Entries on finding words and elements:
■ ■ ■ ■ ■ ■ ■
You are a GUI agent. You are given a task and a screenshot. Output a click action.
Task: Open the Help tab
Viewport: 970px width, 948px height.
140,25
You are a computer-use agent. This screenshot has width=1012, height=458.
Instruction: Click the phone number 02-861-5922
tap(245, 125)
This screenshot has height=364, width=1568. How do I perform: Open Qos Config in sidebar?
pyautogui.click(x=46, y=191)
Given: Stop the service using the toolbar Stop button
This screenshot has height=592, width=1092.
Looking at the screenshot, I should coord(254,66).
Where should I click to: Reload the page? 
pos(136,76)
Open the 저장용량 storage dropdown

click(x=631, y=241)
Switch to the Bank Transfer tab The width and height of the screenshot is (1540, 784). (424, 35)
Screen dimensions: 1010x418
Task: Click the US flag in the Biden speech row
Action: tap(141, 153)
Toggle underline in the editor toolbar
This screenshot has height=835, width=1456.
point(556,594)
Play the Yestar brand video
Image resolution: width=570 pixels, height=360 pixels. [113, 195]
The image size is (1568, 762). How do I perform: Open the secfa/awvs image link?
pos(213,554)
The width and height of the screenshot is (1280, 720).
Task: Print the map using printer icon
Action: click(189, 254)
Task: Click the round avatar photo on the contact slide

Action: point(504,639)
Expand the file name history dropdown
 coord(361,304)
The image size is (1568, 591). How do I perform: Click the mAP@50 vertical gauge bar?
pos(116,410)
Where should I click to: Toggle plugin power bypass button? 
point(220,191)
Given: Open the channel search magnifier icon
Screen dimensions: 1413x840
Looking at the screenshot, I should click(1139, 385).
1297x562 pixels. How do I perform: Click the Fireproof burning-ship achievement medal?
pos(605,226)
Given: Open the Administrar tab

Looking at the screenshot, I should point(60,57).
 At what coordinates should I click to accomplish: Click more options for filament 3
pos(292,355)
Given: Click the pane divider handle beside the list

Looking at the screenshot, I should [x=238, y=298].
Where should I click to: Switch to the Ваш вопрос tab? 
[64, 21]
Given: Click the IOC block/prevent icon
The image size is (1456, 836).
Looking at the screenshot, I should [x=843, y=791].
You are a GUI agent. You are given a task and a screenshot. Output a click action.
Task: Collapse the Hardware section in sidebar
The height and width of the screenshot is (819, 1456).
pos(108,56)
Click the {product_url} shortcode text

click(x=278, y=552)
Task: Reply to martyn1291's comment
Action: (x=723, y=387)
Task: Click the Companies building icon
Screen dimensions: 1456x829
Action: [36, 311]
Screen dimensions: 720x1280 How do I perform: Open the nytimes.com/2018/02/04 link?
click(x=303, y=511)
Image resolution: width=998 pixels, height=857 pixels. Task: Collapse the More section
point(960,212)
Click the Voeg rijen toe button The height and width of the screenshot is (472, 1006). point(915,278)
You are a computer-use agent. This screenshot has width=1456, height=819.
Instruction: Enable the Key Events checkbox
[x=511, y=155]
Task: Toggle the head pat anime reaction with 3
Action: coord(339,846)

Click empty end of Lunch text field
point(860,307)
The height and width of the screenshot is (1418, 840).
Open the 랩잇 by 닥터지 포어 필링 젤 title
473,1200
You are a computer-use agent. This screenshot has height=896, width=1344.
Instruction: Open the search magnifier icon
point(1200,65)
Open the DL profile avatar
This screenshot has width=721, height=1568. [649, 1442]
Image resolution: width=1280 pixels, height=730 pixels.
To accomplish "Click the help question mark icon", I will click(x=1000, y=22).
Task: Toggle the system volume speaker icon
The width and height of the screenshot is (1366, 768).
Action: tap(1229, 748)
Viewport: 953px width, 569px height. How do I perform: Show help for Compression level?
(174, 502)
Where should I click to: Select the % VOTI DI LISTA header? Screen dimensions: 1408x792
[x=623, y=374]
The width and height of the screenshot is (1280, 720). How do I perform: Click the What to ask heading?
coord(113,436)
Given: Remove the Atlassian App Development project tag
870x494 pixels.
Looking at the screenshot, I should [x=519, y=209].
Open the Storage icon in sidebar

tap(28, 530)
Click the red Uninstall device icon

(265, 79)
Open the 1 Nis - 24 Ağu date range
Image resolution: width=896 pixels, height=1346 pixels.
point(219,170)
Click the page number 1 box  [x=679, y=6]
■ ■ ■ ■ ■ ■ ■
Work to be completed:
Starting with the line that contains "Given: Click the pane" and going on through the line that contains "Looking at the screenshot, I should [x=843, y=791].", reproduce the material with "divider" swapped for "splitter" and everything else left unchanged.

Full solution:
Given: Click the pane splitter handle beside the list

Looking at the screenshot, I should [x=238, y=298].
Where should I click to: Switch to the Ваш вопрос tab? 
[64, 21]
Given: Click the IOC block/prevent icon
The image size is (1456, 836).
Looking at the screenshot, I should [x=843, y=791].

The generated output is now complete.